▶ _Exercise description_
Using the entries below, show all lines with the string "computer".
#### Exercise material
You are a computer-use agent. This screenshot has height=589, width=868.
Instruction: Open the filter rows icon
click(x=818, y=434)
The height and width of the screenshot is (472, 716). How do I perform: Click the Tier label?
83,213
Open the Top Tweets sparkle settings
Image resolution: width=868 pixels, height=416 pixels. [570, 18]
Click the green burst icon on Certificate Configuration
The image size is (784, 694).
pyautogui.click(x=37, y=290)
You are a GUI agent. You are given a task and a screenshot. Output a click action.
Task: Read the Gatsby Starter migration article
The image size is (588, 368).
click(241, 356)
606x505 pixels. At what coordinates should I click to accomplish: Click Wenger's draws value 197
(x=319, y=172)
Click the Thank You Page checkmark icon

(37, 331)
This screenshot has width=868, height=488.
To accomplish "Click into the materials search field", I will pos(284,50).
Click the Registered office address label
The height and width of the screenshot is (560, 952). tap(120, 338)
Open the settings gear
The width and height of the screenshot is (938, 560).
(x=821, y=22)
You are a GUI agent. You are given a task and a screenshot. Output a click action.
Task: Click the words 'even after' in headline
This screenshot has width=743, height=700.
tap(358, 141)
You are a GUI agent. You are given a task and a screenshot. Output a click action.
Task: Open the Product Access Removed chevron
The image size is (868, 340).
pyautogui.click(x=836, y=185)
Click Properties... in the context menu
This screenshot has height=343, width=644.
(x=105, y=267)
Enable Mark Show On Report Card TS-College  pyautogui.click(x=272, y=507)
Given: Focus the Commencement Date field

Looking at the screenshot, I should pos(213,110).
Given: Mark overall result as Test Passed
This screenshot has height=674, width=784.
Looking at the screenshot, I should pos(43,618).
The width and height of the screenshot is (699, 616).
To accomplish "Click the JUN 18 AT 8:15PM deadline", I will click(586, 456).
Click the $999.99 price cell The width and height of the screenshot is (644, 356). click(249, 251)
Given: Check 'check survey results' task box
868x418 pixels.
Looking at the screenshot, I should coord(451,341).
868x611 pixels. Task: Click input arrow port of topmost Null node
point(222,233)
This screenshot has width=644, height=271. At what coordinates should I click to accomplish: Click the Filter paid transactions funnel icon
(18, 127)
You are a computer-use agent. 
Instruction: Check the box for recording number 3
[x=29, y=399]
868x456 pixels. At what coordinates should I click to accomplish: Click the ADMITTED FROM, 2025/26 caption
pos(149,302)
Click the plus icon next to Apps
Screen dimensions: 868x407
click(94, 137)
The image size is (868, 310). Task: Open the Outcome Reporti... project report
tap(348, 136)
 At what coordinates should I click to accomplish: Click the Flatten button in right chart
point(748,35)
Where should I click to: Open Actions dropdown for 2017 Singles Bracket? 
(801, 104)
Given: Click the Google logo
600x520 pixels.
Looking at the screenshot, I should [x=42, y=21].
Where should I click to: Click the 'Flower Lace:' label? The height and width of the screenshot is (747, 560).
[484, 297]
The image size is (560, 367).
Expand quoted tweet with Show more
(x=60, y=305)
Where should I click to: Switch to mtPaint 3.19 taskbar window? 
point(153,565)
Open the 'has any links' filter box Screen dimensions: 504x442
########
▶ _Exercise response_
You are a computer-use agent. This screenshot has height=589, width=868.
You are a computer-use agent. 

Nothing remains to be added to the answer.